Distributing your system has benefits, but the key for success is making the tradeoff decisions to maximize the benefits you care about. There are primary tradeoffs to think about when choosing an ESB: communication pattern and broker.

Communication Pattern: Remote Procedure Call (RPC) vs Publish/Subscribe (Pub/Sub)

In RPC, each communication requires a response which may be waited for in a synchronous or asynchronous way. The pub/sub pattern is a system where messages are sent (published) asynchronously on channels which are subscribed to by other applications on the network. There are other minutia to consider, but these are the primary two patterns. RPC implies your communications need responses from specific endpoints, whereas pub/sub implies that communication is undirected, that is, messages are not sent to direct places, only on channels where others may be listening.

Brokered system

The biggest problem in managing and monitoring a distributed system is a constantly changing topology, or map of how applications communicate. Whether your running 5 services with 2 instances each, or 1000 services with 10,000 nodes, topology will change. In order to manage the topology as it changes, a broker is very useful. A broker is a central place(es) where all nodes connect to in order to communicate. Brokers can be proxies for messages or can be discovery services that allow nodes to connect to each other. Brokers help improve topology management by reducing the work that users have to do. Proxy brokers can help monitoring by having a central place to keep track of traffic and usage of the ESB. Proxy brokers are the most popular of brokered systems because of the great tooling and monitoring it provides (see: RabbitMQ and Redis). Unbrokered systems such as CORBA and OSGi have increased wire performance, but use discovery services to find other endpoints, which can increase wire traffic.

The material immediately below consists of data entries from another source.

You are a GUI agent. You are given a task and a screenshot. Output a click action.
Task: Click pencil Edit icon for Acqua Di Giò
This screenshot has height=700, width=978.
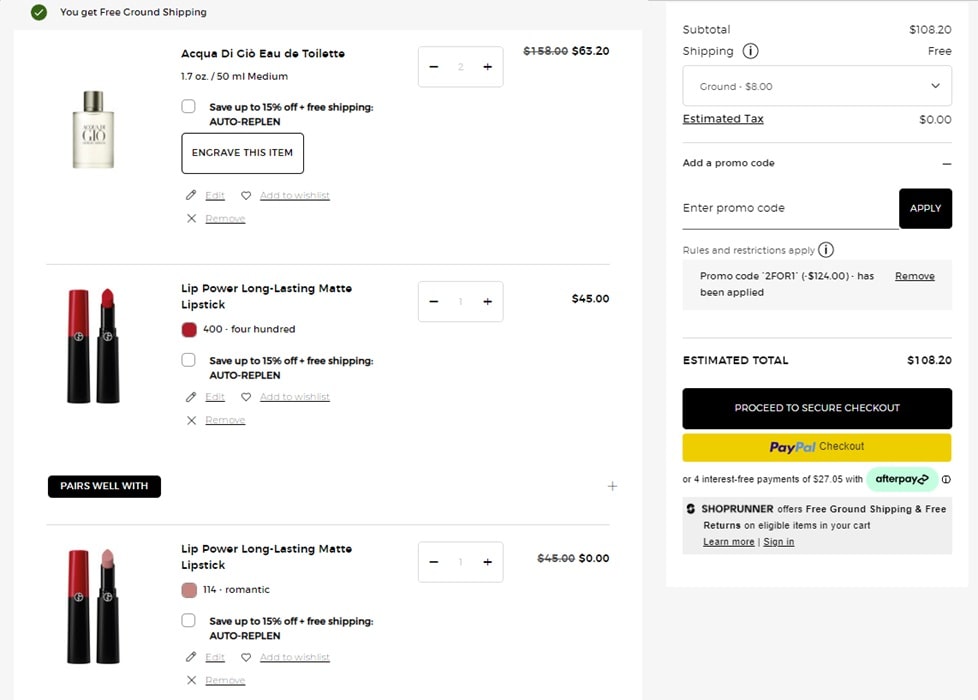191,195
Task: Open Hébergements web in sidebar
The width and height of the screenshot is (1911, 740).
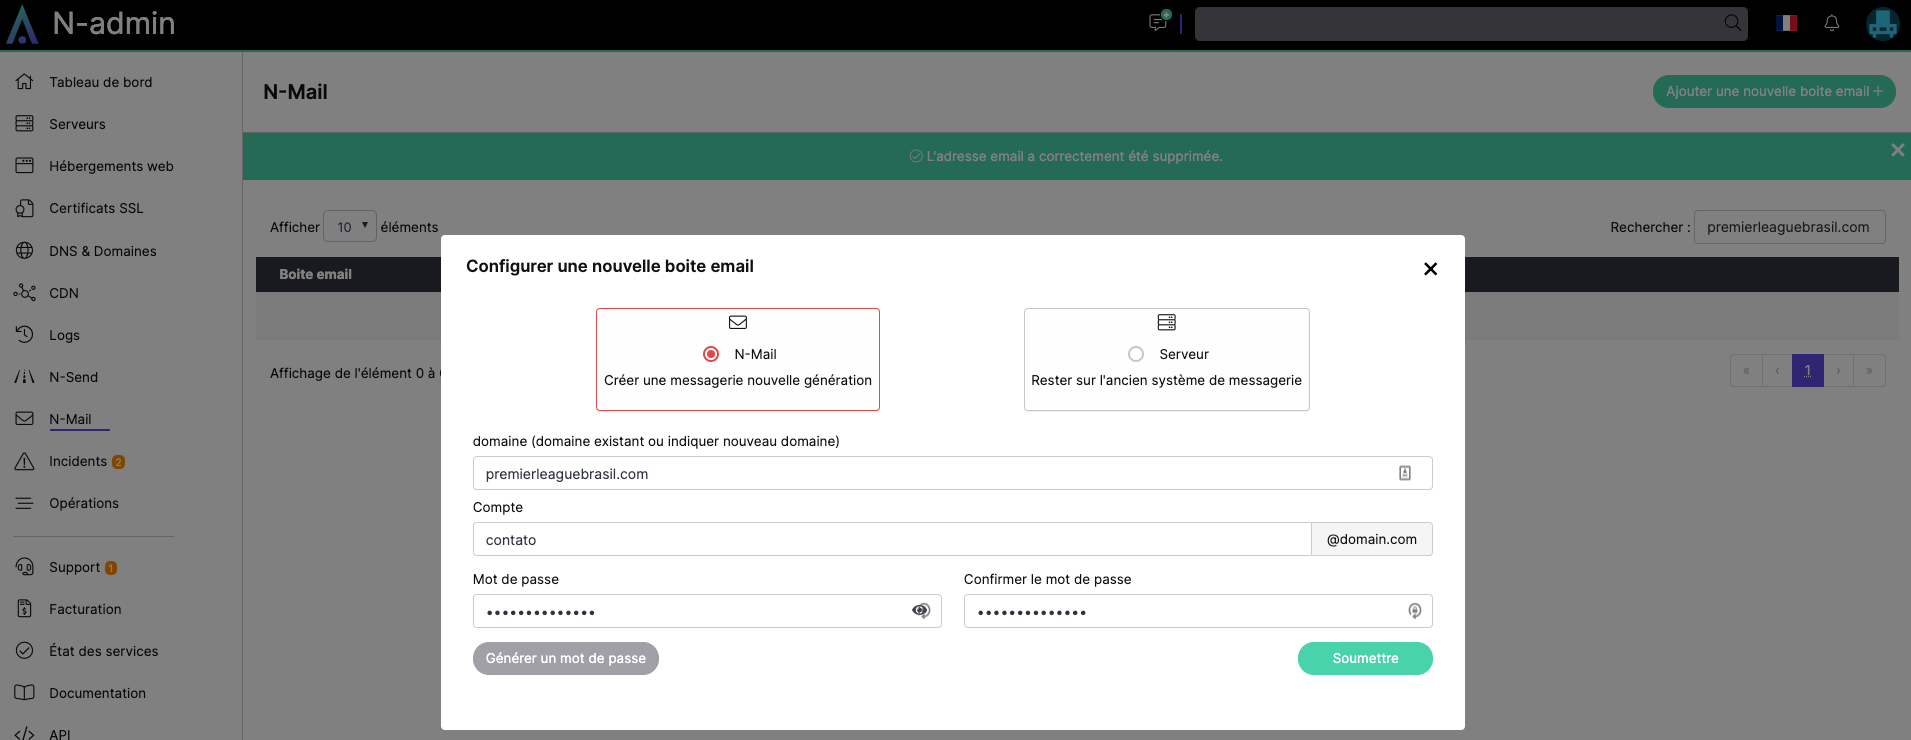Action: click(x=111, y=166)
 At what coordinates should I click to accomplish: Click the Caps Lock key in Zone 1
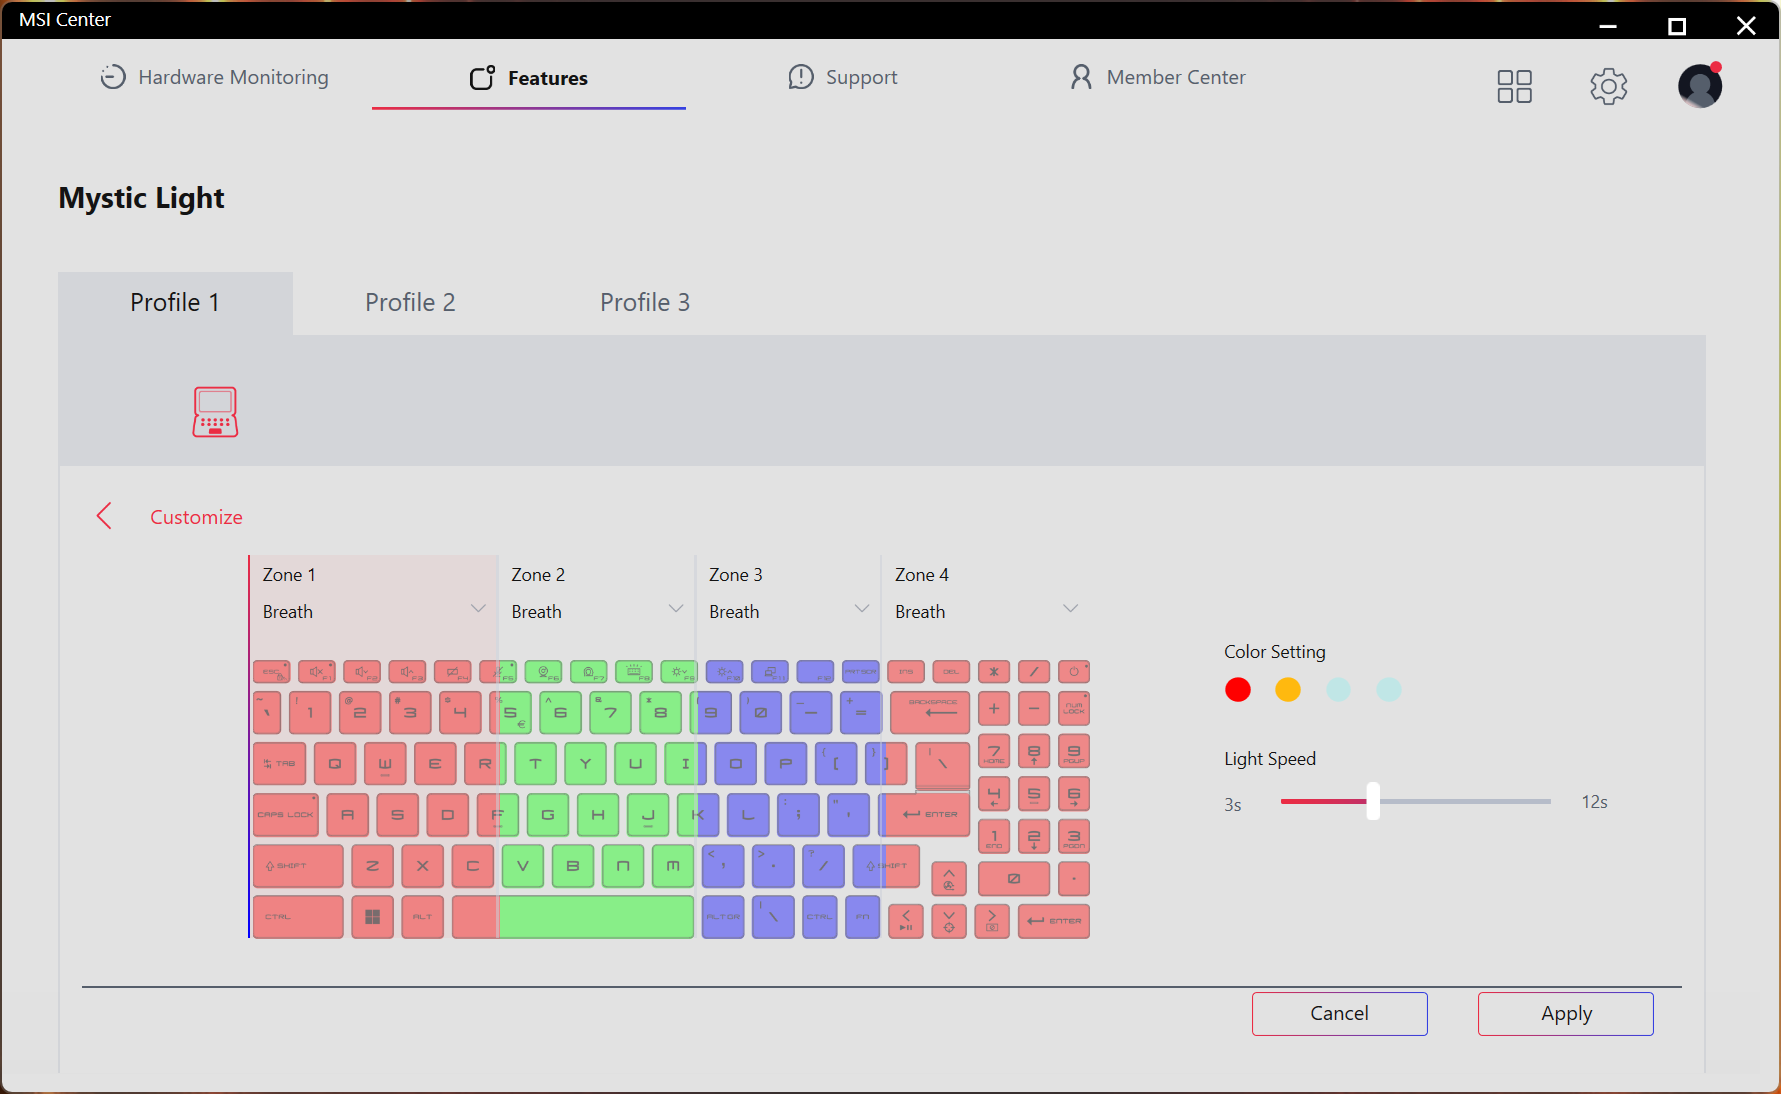[x=286, y=815]
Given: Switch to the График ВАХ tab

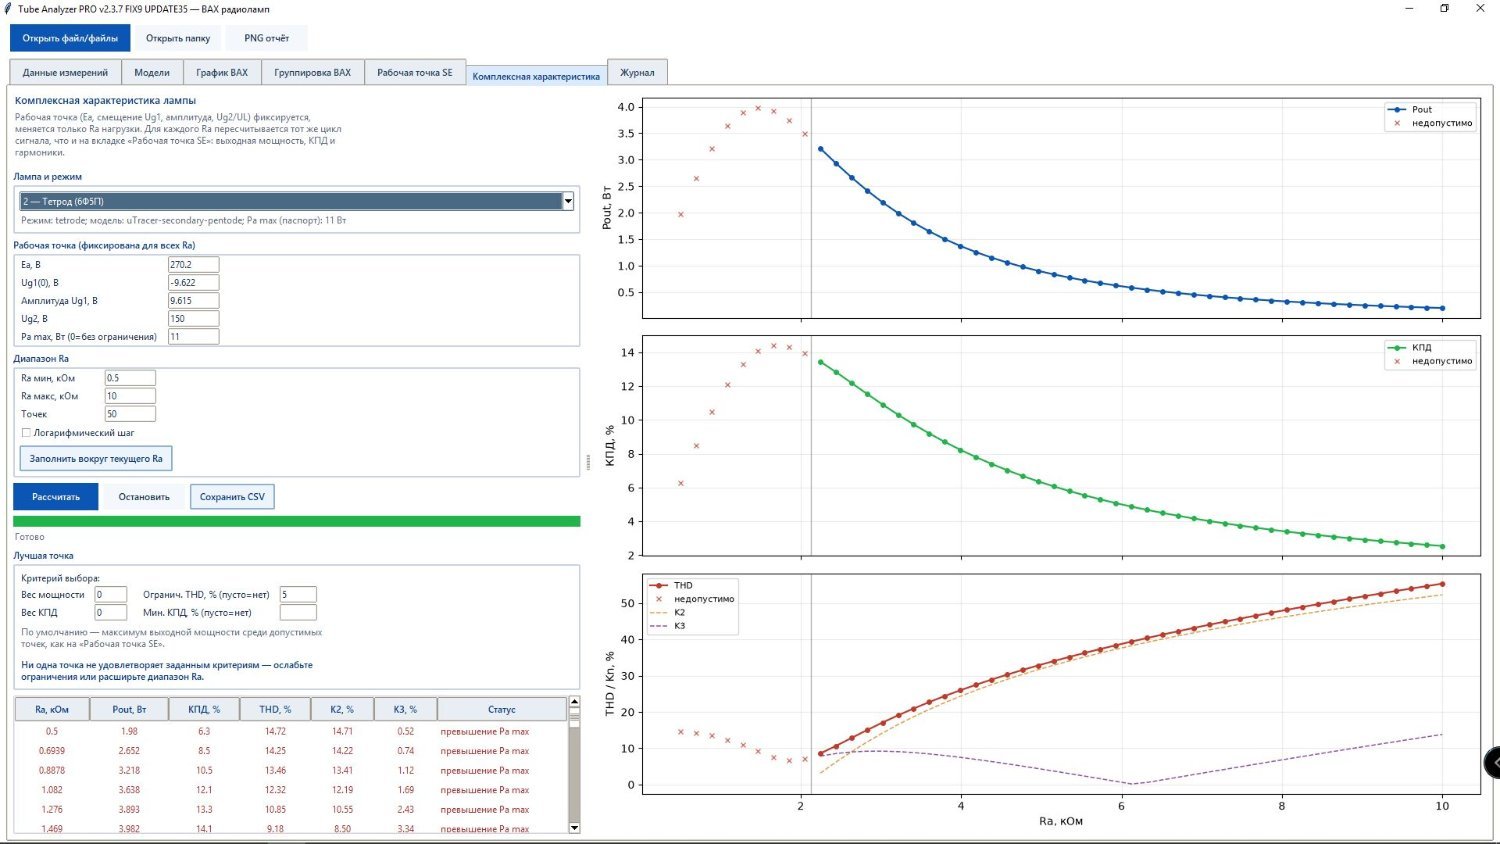Looking at the screenshot, I should (222, 72).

Every system has different requirements, and different tradeoff decisions are made. As we at Rafflecopter expand our system, we want to nail down our ESB. We’re building and expanding a web application with a scaling number of users and backend systems such as analytics, recommendations, and social connections. For a system like this, we chose the pub/sub pattern because asynchronous communcation will be the core unit of communication in the system. If request/reply semantics are needed in the rare case, we’ll use http. Additionally, we don’t fall into the “needing extreme performance” group, so we decided to stick wth a brokered system.

Back when I used to work for the government doing embedded computing, we made different choices, going with a brokerless sysytem and a binary protocol for the bare-bones speed requirements and giving both RPC and Pub/Sub patterns available. But in today’s world of big servers and complicated applications running in the milliseconds (not microseconds), the advantages of a brokered system weigh heavily in the tradeoff decision.